*** Exercise passage ***

Beside the fact that Kooshian was already a multimillionaire, there are remarkable, ironic twists to the doctor’s greedy downfall. Himself gay, he’d performed numerous acts of undeniable kindness to gay patients and Southern California’s gay community at large. Yet most of his victims were gay people suffering from hepatitis, HIV and/or AIDS. Federal agents now report that Kooshian stole as much as $660,995 from them.
Bryan Noble, one of the abused patients, told me, “When you go to a doctor, you put your life in his hands. You would hope he’s not playing God.” After learning of Kooshian’s scam, he called him “a monster . . . who comes across so knowledgeable and caring.”
Abusing his position of trust shouldn’t serve Kooshian well when federal Judge Alicemarie Stotler reviews prison-sentencing guidelines. But here’s what will: a signed December plea agreement. In it, he has acknowledged that he is guilty of committing four federal health-care crimes, including violating his sacred medical oath and lying to patients about epogen, interferon and immunogammaglobulin injections.
“My expectation is that this case will yield time in prison,” said Lawrence E. Kole, an assistant United States attorney based in Santa Ana. Kole hasn’t yet made a formal sentencing recommendation to Stotler. According to court documents, the maximum sentence for all of Kooshian’s crimes is 50 years in prison and a $1.32 million fine.
“Dr. Kooshian is obviously acknowledging the subdosing,” said William Kopeny, the doctor’s attorney. “It is important to him that this plea is not seen as evidence that he did anything to impair the health of any of his patients.”

*** End of Exercise passage ***

◆ Problems to work on
A. In the passage about Dr. Kooshian's case, how much do federal agents report that he stole?
B. Continue the passage about Dr. Kooshian's case, picking up after its final sentence.
The lines after this point are separate material, unconnected to the passage about Dr. Kooshian's case.

*** Material provided ***

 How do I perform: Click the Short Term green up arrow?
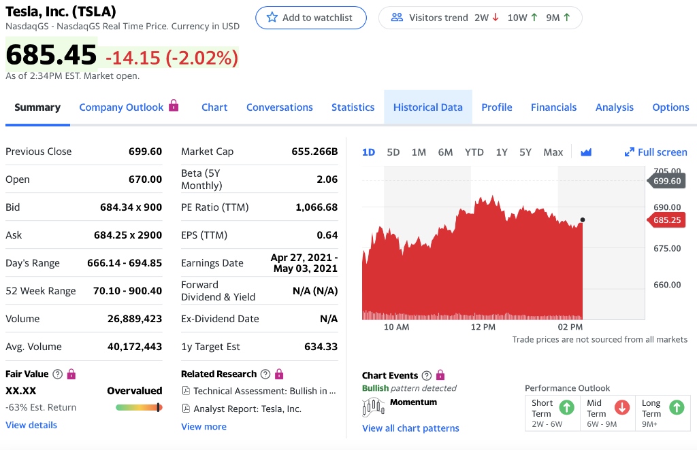click(x=567, y=407)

*** End of Material provided ***

◆ Results by task
A. As much as $660,995.

B.
When she sets Kooshian’s punishment later this year, Stotler is expected to take into account the doctor’s prior criminal history. In 1991, the Newport Beach Police Department arrested Kooshian during an undercover sting operation. He’d been operating a four-year side business illegally selling anabolic steroids to body builders. All of his felony charges in the case were reduced to misdemeanors after he blamed his crimes on personal medical problems and promised authorities he’d play straight in the future.
In the latest case, the prosecution was strengthened by Virgil Opinion, Kooshian’s chief nurse, co-conspirator and the man who granted me an exclusive interview detailing the scam. Opinion described the doctor, who now lives in a phenomenal Palm Springs-area estate, as obsessed with making money. The nurse also awaits sentencing this year for his role.
In the early days of the scandal, Kooshian, his personal friends and The Orange County-Long Beach Blade, the monthly gay publication he sponsored with regular full-page advertisements, attacked my reports.
Kooshian, whose medical residency took place at UC Irvine, told me in one reluctant interview, “What is left is for a more responsible journalist to be interested in the truth and print the truth!”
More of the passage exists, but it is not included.